Page -
Information need: Find the names of all sailors that have reserved boats that are red or yellow or green or brown or scarlet or black or ochre or peach or ruby or olive or violet or fawn or lilac or gold or chocolate or mauve.
SELECT sname FROM WHERE color IN ('red', 'yellow', 'green', 'brown', 'scarlet', 'black', 'ochre', 'peach', 'ruby', 'olive', 'violet', 'fawn', 'lilac', 'gold', 'chocolate', 'mauve')
To summarize, the IN operator is used as value IN tuple and evaluates to TRUE if value appears at least one time in the tuple or list. It is logically equivalent to value = ANY tuple, and some students discover that. However, = ANY is not idiomatic SQL, and it should be avoided. Use IN instead like the rest of the SQL world. There is also a NOT IN operator that behaves very similarly. The syntax is value NOT IN tuple, and it evaluates to TRUE if the value is not in the list or tuple.
What does ‘red’ IN (‘red’,’blue’,NULL) evaluate to?
‘red’ is in the tuple, so it evaluates to TRUE. Remember IN means “equal to at least on item in the tuple”
What does ‘red’ NOT IN (‘green’,’blue’) evaluate to?
‘red’ is not in the tuple, so it evaluates to TRUE. Remember NOT IN means “not equal to any values in the tuple”.
What does ‘red’ IN (‘green’,’blue’,NULL) evaluate to?
‘red’ is not equal to any values in the tuple, but the NULL value represents an unknown value. It may be ‘red’, or it may be something else. So it is impossible to conclude red is or is not in the list. The value cannot be TRUE, and the value cannot be FALSE. It evaluates to UNKNOWN. This is important! Using IN with tuples that may contain NULL is the biggest ‘gotcha’ to watch out for when working with NULL values in I308!

Information provided -
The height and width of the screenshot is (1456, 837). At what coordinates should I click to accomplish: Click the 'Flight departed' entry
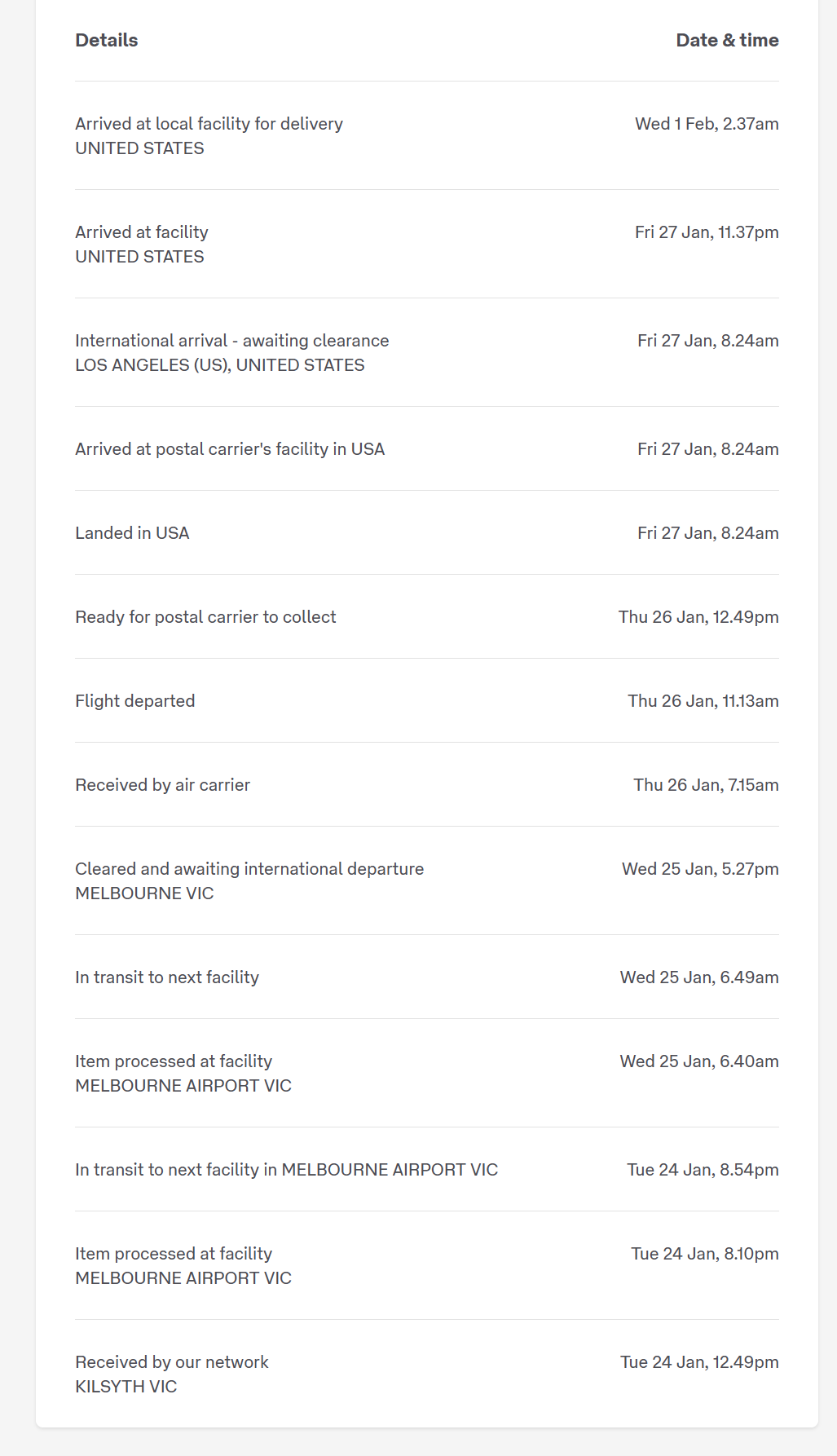(x=135, y=701)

Things to do -
[a] In one to three sentences, explain why, according to the page on the SQL IN operator, 'red' IN ('green','blue',NULL) evaluates to UNKNOWN.
[b] According to the page on the SQL IN operator, what expression is logically equivalent to value IN tuple but should be avoided?
You won't need the data for these tasks.

Per-task outputs -
[a] NULL stands for an unknown value, so it might be 'red' or it might be something else. That makes it impossible to say whether 'red' is in the list, so the result can be neither TRUE nor FALSE.

[b] value = ANY tuple